Il titolo è ispirato a una frase pronunciata da mia madre: «Un tempo sono stata integrata, adesso sono disintegrata». L’ho trovato un termine interessante per introdurre l’esperienza della diaspora africana vissuta in Italia, per mostrare la vita da migrante, una vita frammentata in diversi luoghi, spazi, contesti. Questa narrazione dialoga perfettamente con la mia poetica, con la mia visione frammentata dell’immagine, l’utilizzo di dittici e di medium diversi.

«Disintegrata» è anche una sua riflessione sul paesaggio italiano e sulla natura stessa del linguaggio fotografico…

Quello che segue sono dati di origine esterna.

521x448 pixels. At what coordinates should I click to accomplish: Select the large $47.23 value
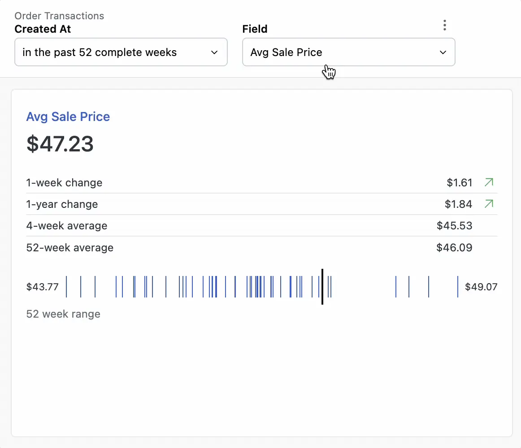click(x=60, y=144)
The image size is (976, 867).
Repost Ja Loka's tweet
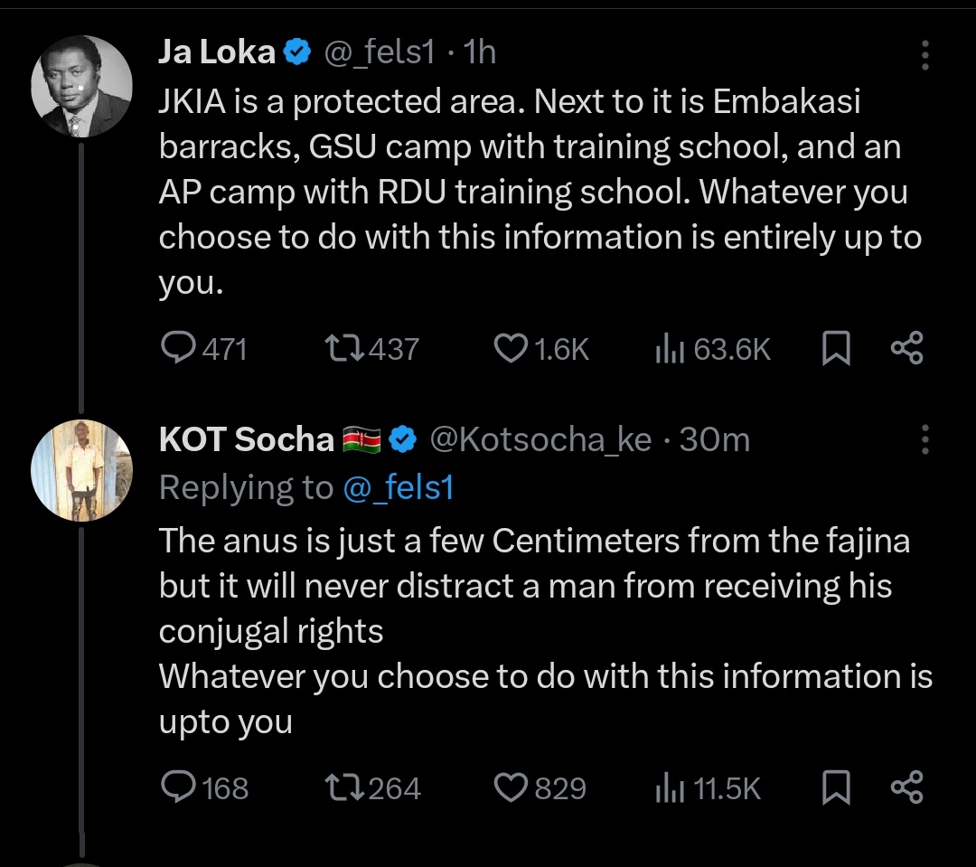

Si, «Disintegrata» vuole essere anche una mia indagine visiva sulla presenza africana all’interno del paesaggio italiano. Per questo motivo è un progetto che trovo molto inerente al tema di Fotografia Europea sul rapporto uomo/natura e su come la natura ami nascondersi. Nel produrlo mi sono concentrata su specifiche domande: chi sono gli individui che costituiscono il paesaggio italiano, chi lo fruisce, qual è l’immaginario legato ad esso e quali individui sono lasciati fuori da questa narrazione? Usando come materiale narrativo le immagini di album di famiglia, si rivela così l’esperienza vivida della comunità di afrodiscendenti nel paesaggio italiano.
 

Per quanto riguarda, invece, la presenza di elementi metafotografici nelle mie immagini, come il cavo dell’autoscatto ad esempio, ci tengo a specificare che la sua presenza non è solo una manifestazione del medium e un modo per indagarne il processo, ma vuole anche far intendere che io non sono solo il soggetto dell’immagine, ma anche l’autrice. Se pensiamo alla storia della fotografia di studio dell’Africa occidentale, di derivazione coloniale, attraverso cui popolazioni indigene venivano immortalate dai coloni senza consenso, il fatto che compaia quel cavo nelle mie immagini sta a rappresentare la mia volontà di ribaltare la prospettiva, di richiamare quella memoria e ridarle nuova vita, di rivendicare l’immaginario africano.